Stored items
>>>

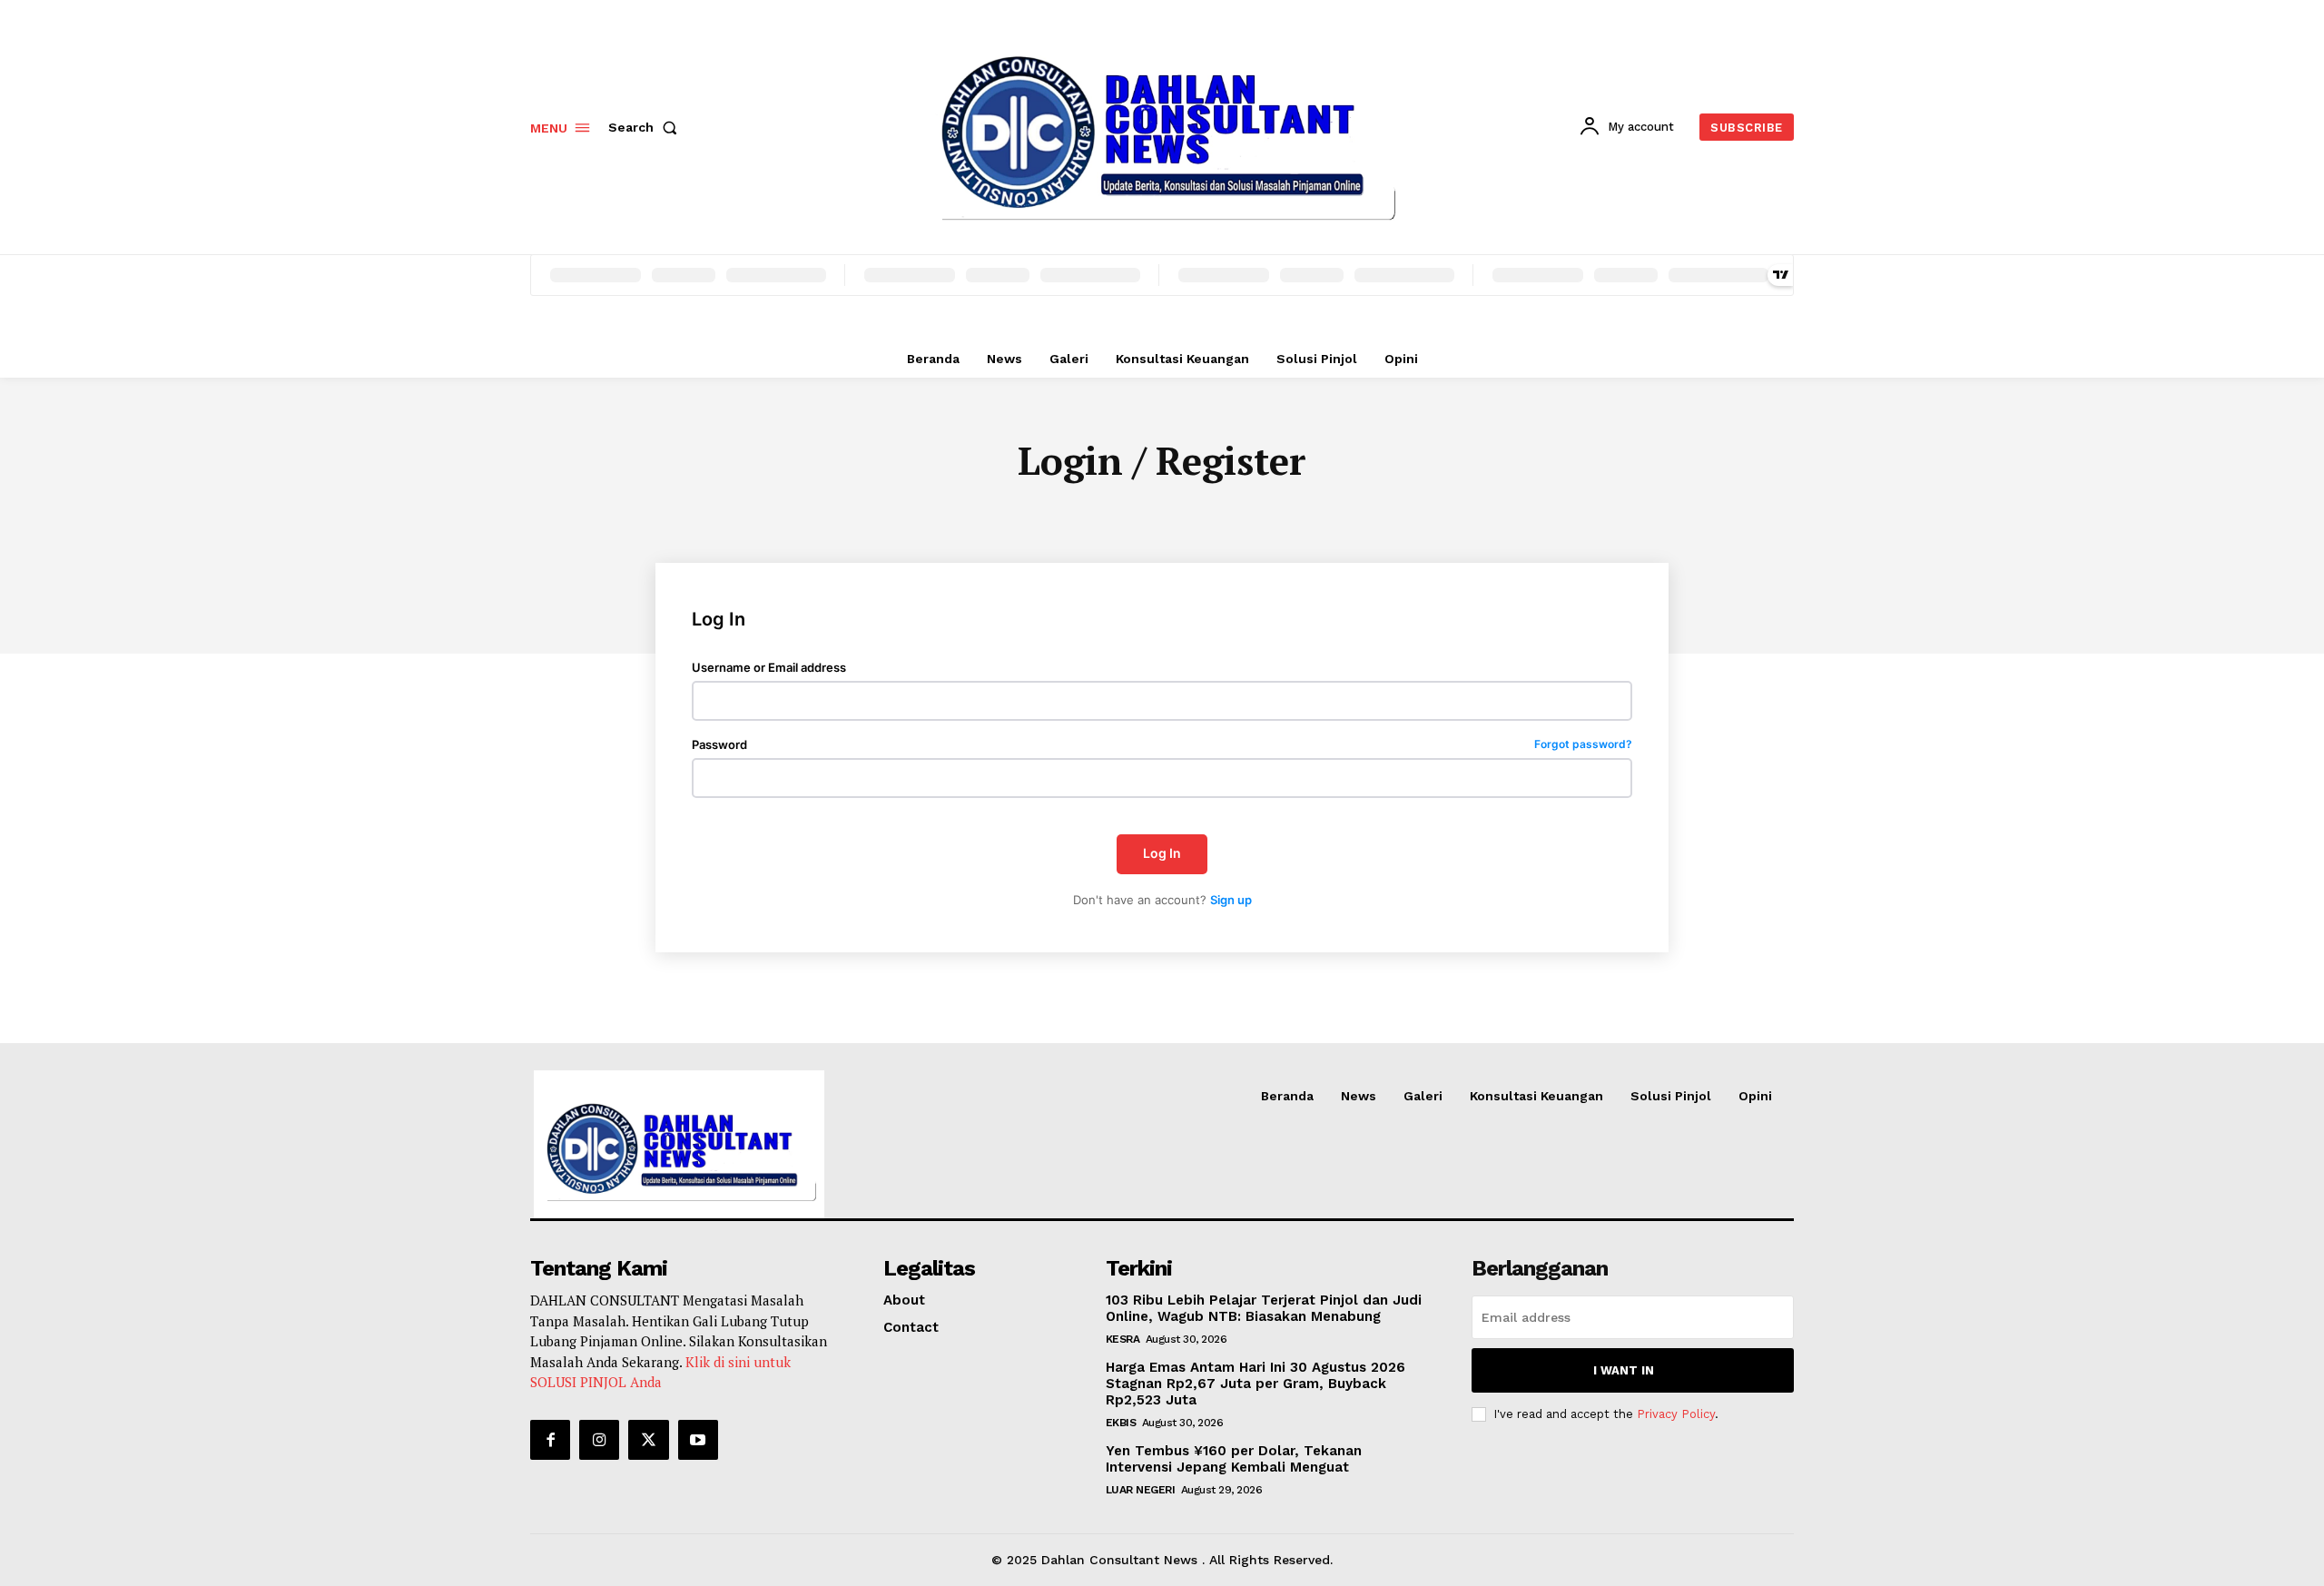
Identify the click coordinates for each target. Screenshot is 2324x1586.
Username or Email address (769, 668)
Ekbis (1121, 1422)
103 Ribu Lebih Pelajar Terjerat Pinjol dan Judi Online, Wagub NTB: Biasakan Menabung (1264, 1308)
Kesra (1123, 1339)
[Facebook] (550, 1440)
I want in (1623, 1370)
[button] (646, 127)
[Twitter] (648, 1440)
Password (1162, 745)
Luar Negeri (1141, 1489)
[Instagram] (599, 1440)
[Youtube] (698, 1440)
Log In (1162, 853)
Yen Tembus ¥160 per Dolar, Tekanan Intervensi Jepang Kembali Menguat (1234, 1459)
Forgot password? (1583, 745)
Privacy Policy (1676, 1414)
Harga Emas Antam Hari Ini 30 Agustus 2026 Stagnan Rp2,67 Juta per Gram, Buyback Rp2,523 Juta (1255, 1383)
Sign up (1231, 899)
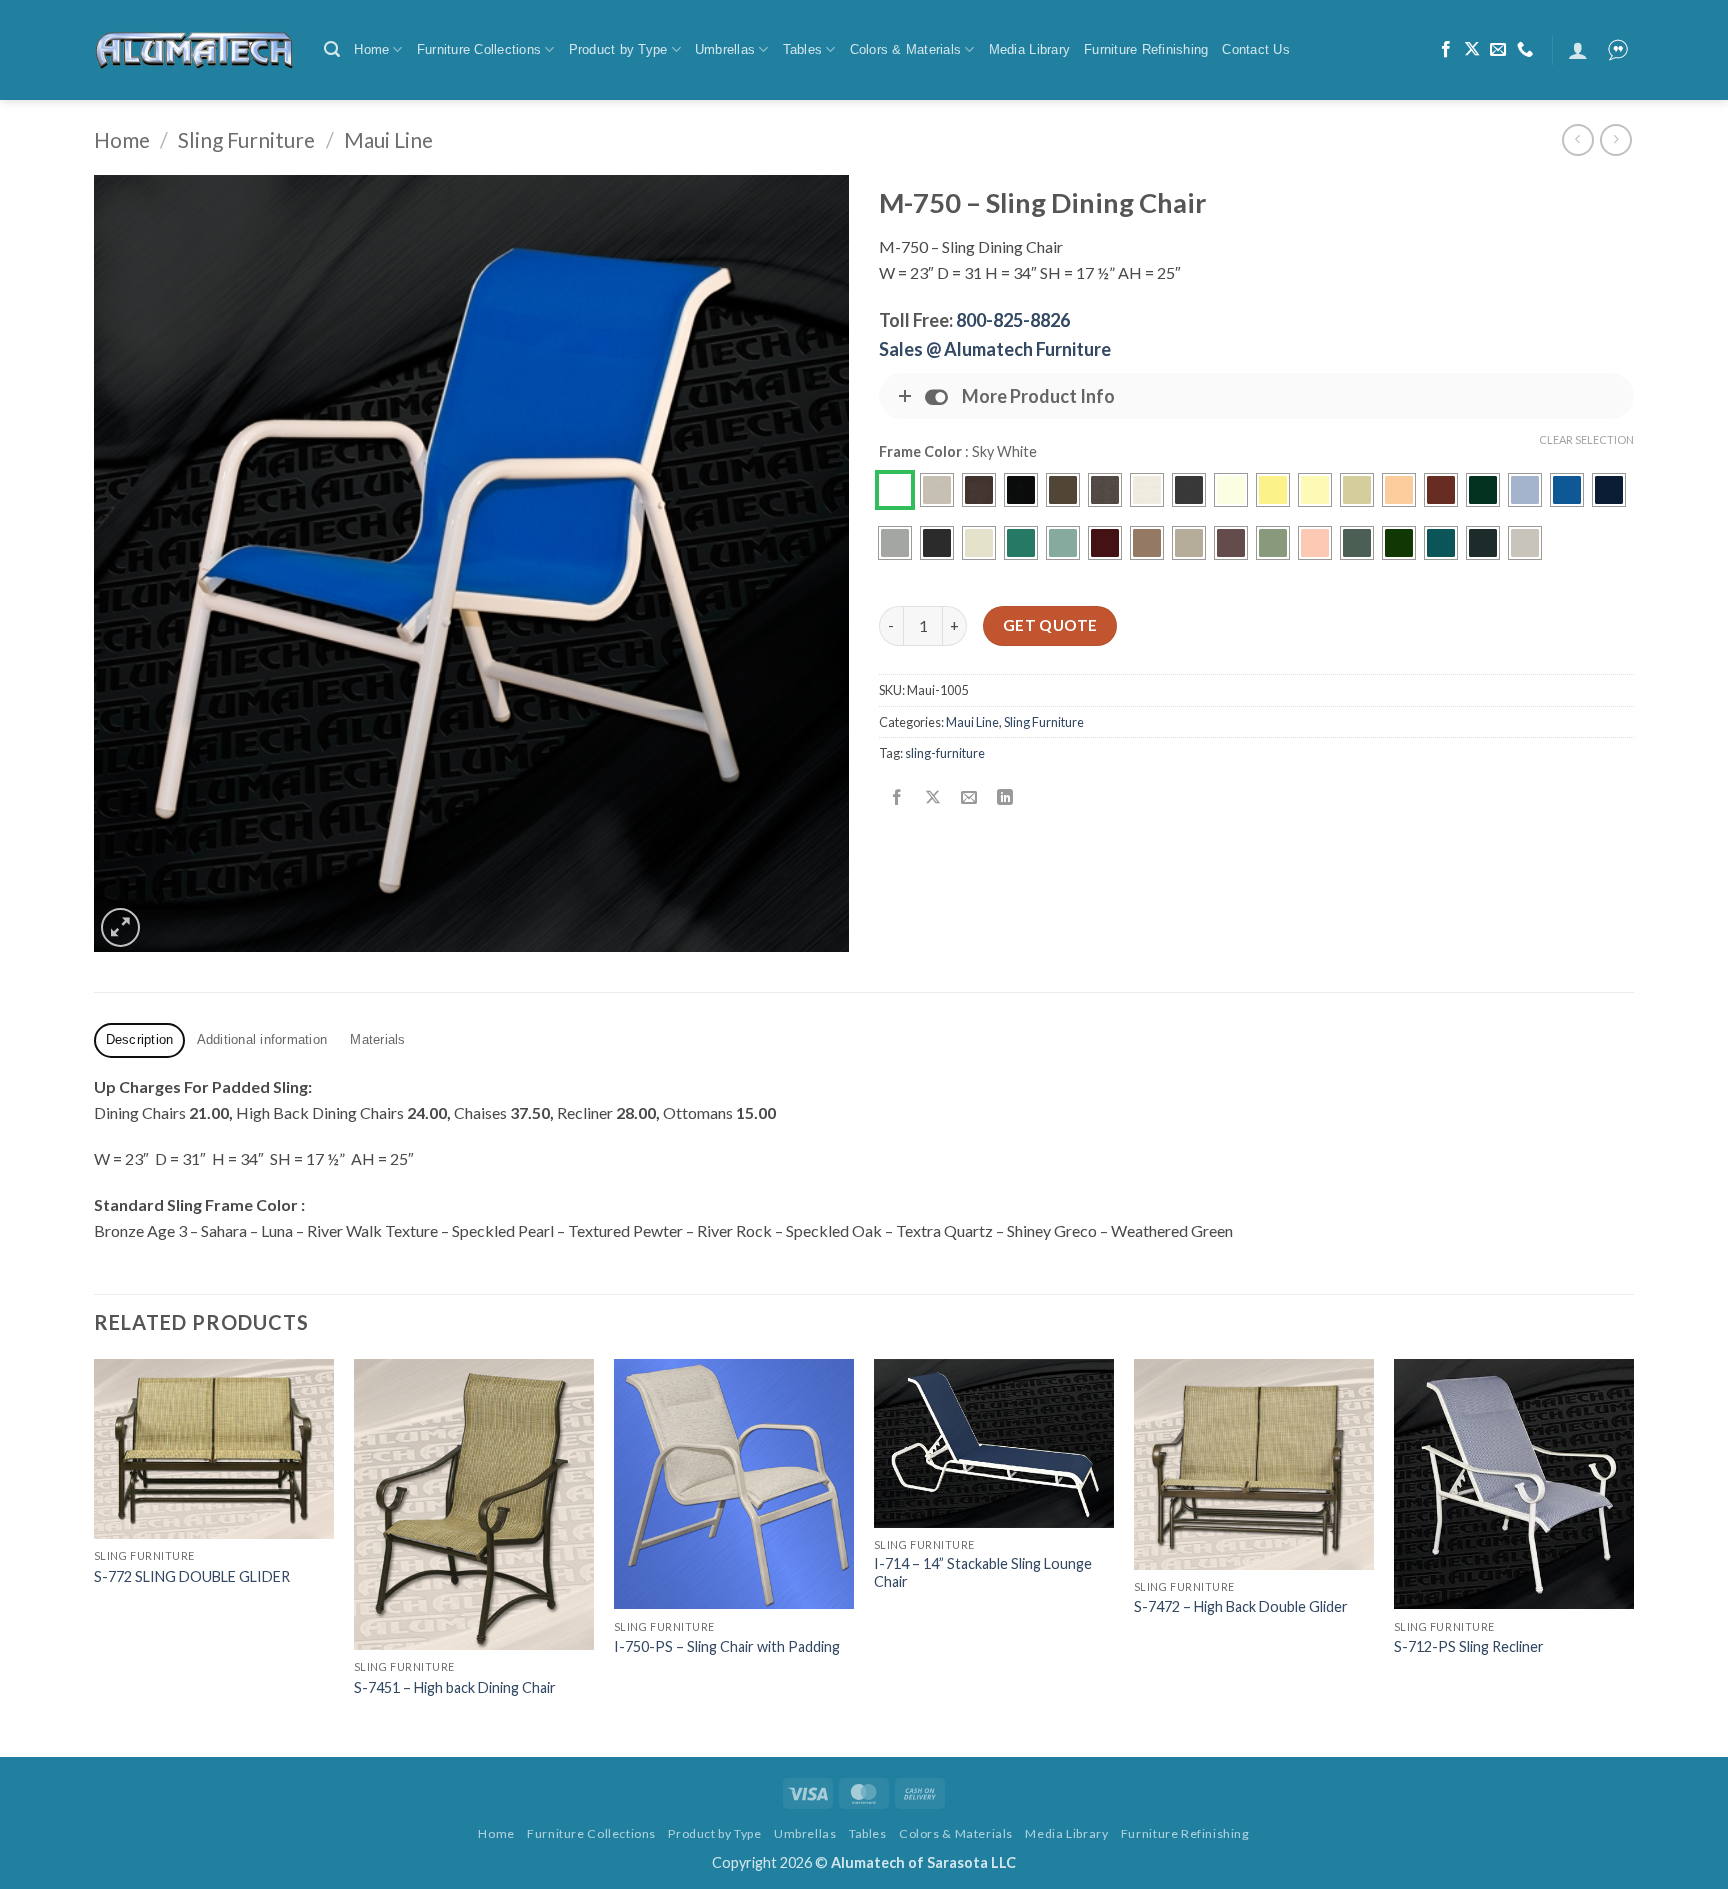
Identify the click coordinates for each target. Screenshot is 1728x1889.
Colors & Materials (906, 49)
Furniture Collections (479, 49)
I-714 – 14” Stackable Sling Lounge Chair (983, 1573)
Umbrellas (725, 49)
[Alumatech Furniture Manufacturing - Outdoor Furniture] (194, 50)
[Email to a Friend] (969, 798)
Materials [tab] (377, 1039)
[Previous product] (1615, 139)
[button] (332, 49)
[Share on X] (933, 798)
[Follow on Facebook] (1446, 50)
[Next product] (1577, 139)
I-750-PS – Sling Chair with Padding (727, 1646)
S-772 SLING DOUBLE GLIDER (192, 1576)
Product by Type (618, 49)
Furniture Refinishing (1146, 49)
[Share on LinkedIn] (1005, 798)
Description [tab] (140, 1039)
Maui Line (388, 139)
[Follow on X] (1472, 50)
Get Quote (1050, 625)
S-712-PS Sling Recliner (1469, 1646)
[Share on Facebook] (897, 798)
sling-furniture (945, 753)
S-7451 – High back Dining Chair (455, 1687)
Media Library (1029, 49)
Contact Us (1256, 49)
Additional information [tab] (262, 1039)
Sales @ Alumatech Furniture (995, 349)
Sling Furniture (246, 139)
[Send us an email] (1498, 50)
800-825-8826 (1013, 320)
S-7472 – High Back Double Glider (1241, 1606)
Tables (803, 49)
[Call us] (1525, 50)
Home (371, 49)
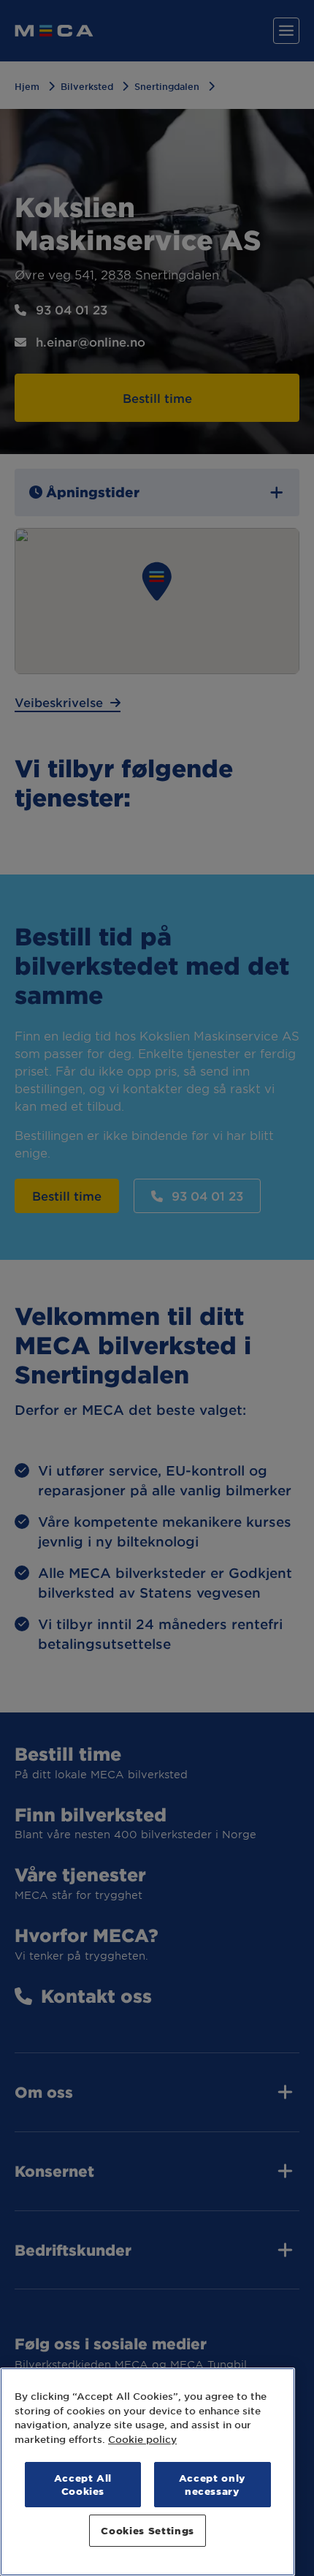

<<<

* WHAT THE EXERCISE ASKS *
Please write out, exactly as they appear above, only the lines in the stretch from the line with "Colors & Materials (906, 49)" through the line with "Materials [tab] (377, 1039)".

* TASK SOLUTION *
Colors & Materials (906, 49)
Furniture Collections (479, 49)
I-714 – 14” Stackable Sling Lounge Chair (983, 1573)
Umbrellas (725, 49)
[Alumatech Furniture Manufacturing - Outdoor Furniture] (194, 50)
[Email to a Friend] (969, 798)
Materials [tab] (377, 1039)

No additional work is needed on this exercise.